Llegamos, calentamos… bueno, medio calentamos, medio estiramos y medio jugamos. No somos precisamente atletas olímpicos.
Alec se pone los guantes y se planta bajo los tres postes. Él es el portero. Yo… soy el que dispara.
Yo estoy convencido de que saco disparos potentísimos. La realidad seguramente tiene otra opinión. Nunca fui buen futbolista. Si lo hubiera sido, probablemente no sería fotógrafo. Dios me regaló un ojo para capturar momentos, pero con los pies hizo algunos experimentos.
Aunque debo admitir que hace muchos años un amigo me enseñó a patear de tres dedos, con la parte externa del pie. Desde entonces, el balón hace una curva bonita, un efecto traicionero que, cuando sale bien, puede engañar a cualquier portero.
El problema es que primero tiene que salir bien.
Porque mis disparos son una caja de sorpresas, unos van al ángulo, otros al poste… y muchos terminan saludando a los pájaros o cruzando media cancha. Así que, siendo honestos, mi hijo pasa más tiempo corriendo por los balones perdidos que atajándolos.

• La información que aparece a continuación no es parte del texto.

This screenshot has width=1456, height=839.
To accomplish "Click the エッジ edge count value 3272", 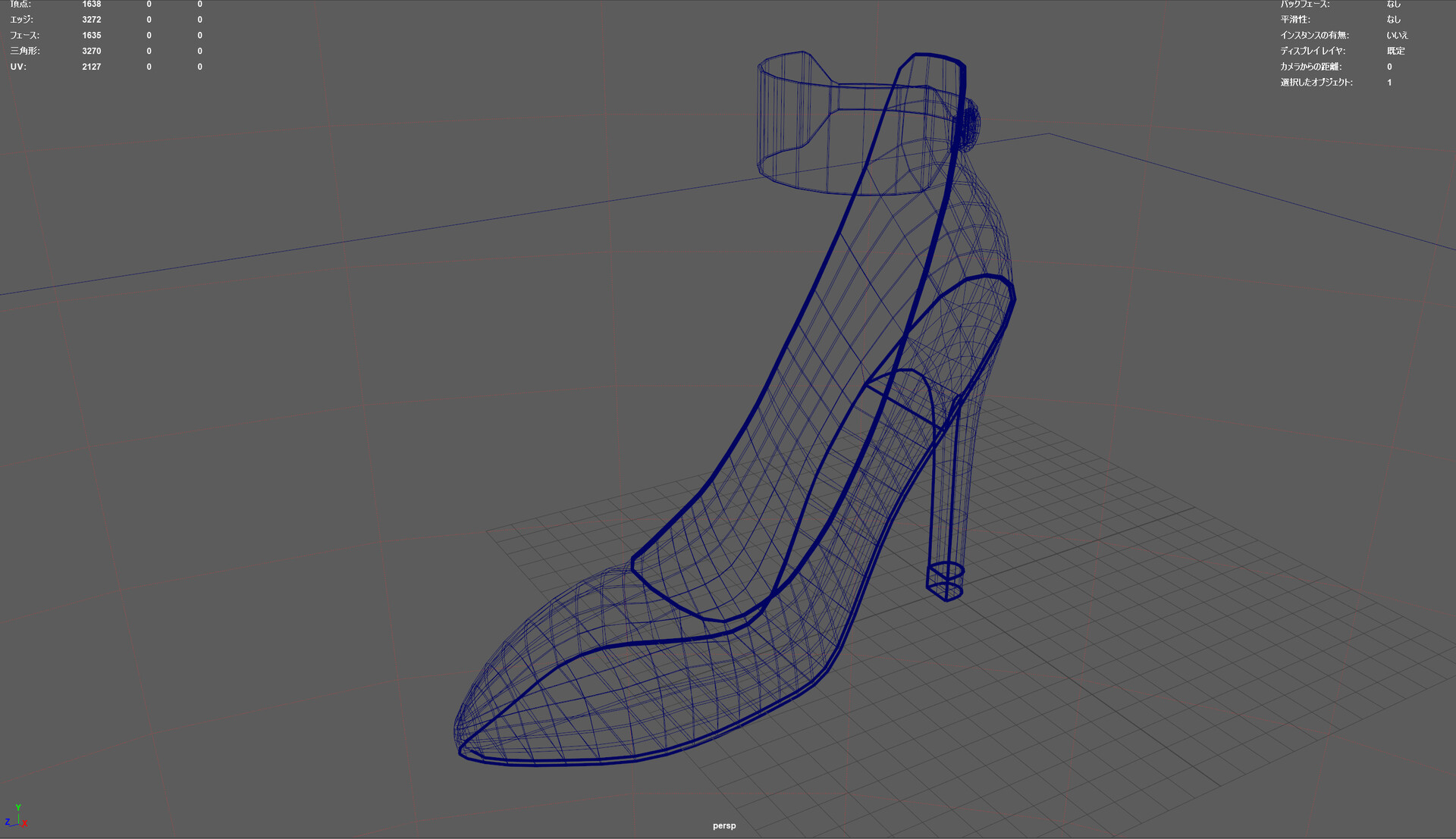I will point(91,20).
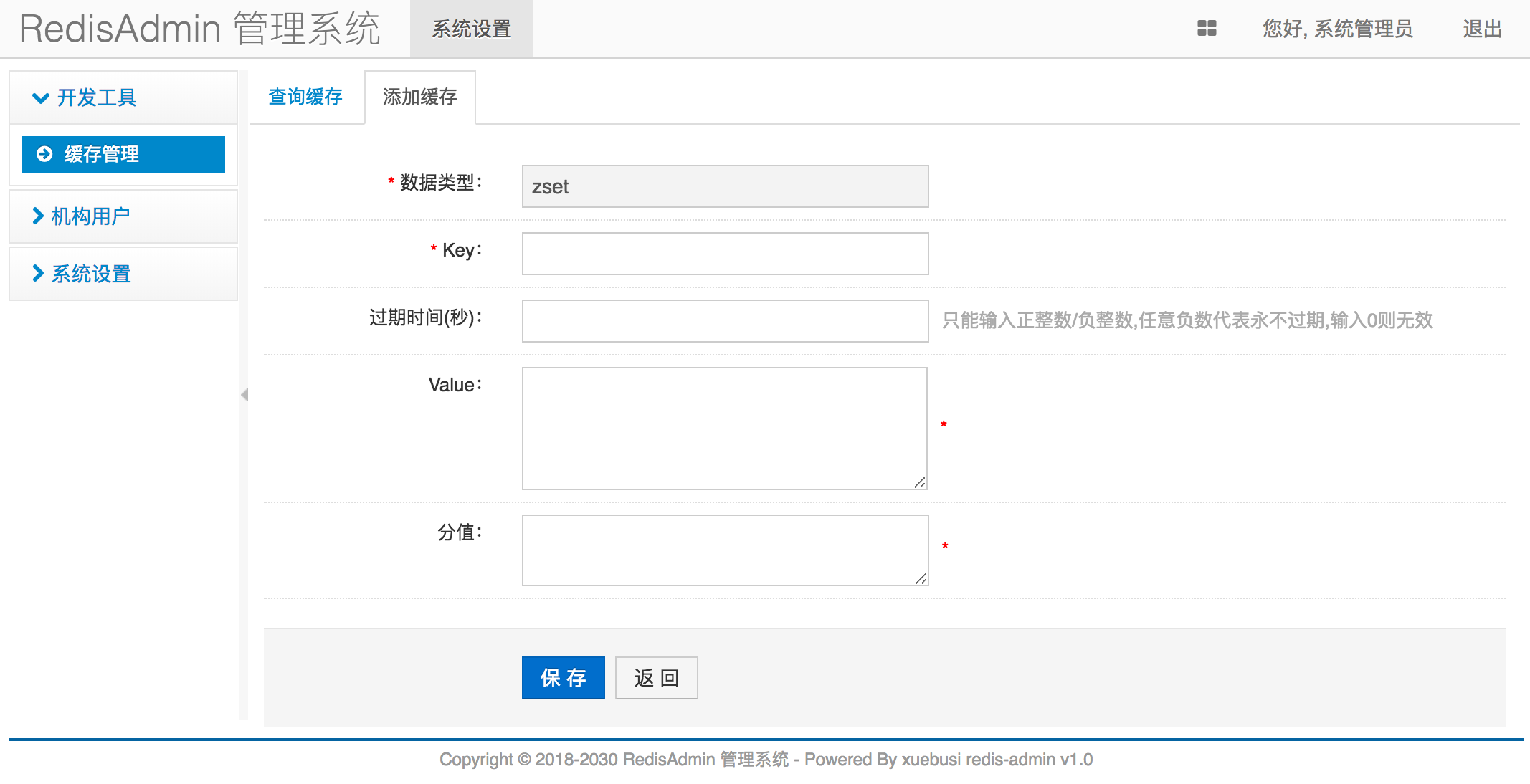Click the arrow icon beside 缓存管理
The width and height of the screenshot is (1530, 784).
click(x=44, y=154)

Y cada vez que uno entra, Alec me mira con esa sonrisa de adolescente y diciéndome:
—Fue chiripa.
Yo, por supuesto, le discuto. Le digo que fue técnica, que fue cálculo, que así lo planeé.
Pero en el fondo… los dos sabemos que probablemente tiene razón.
Al final terminamos igual de agotados.
Él, de tanto correr por las pelotas que mando quién sabe a dónde.
Y yo, con las piernas temblando de tanto intentar meterle un gol al mejor portero que conozco.
Mientras muchos padres compran tablets o celulares para que sus hijos pasen horas encerrados, yo descubrí que un balón puede hacer exactamente lo contrario… sacarlos de casa y regalarte una tarde que ningún teléfono puede reemplazar.
Los hijos adolescentes crecen muy rápido. Empiezan a tener otros planes, otros amigos, otras prioridades. Y cuando todavía aceptan pasar una tarde contigo, uno entiende que el tiempo ya no se mide en horas. Se mide en recuerdos.
Algún día ese Trionda estará viejo, despintado o sin aire.
Pero cada vez que lo vea voy a recordar los Arizona antes del partido, las canchas que recorrimos buscando un espacio, las discusiones sobre si fue golazo o chiripa, mis tiros desviados, las atajadas de Alec y las risas de los dos.
Y entonces entenderé que nunca compré un balón.
Compré tiempo con mi hijo.
Y eso, simplemente, no tiene precio.